It seemed a little odd that the police would send somebody round to meet us and deal with this, but this is China and I’ve learned not to be surprised by bureaucratic eccentricities, such as the fact that the residency records of my neighborhood are apparently maintained on paper in a library’s worth of binders arranged by estate and danwei. Or the fact that although I live in the bustling, commercial heart of Beijing’s ever-extending central business district, our local paichusuo is on the other side of the Fourth Ring Road in a remote,down-at-the-heels neighborhood called Balizhuang that is being rapidly flattened to make way for god only knows what. It’s these sorts of things that remind me that the area I’m now living in was farmland and industrial estates just a decade ago.

Given information >>

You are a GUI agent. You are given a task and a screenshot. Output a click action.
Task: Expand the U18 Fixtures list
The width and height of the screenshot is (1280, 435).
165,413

Problem details >> In the passage about the Beijing police, why does the writer let the odd visit from the police pass without surprise? Rely only on the text, not on the data.

Task response >> This is China, and the writer has learned not to be surprised by bureaucratic eccentricities. One example is the neighborhood's residency records, which are apparently kept on paper in a library's worth of binders arranged by estate and danwei.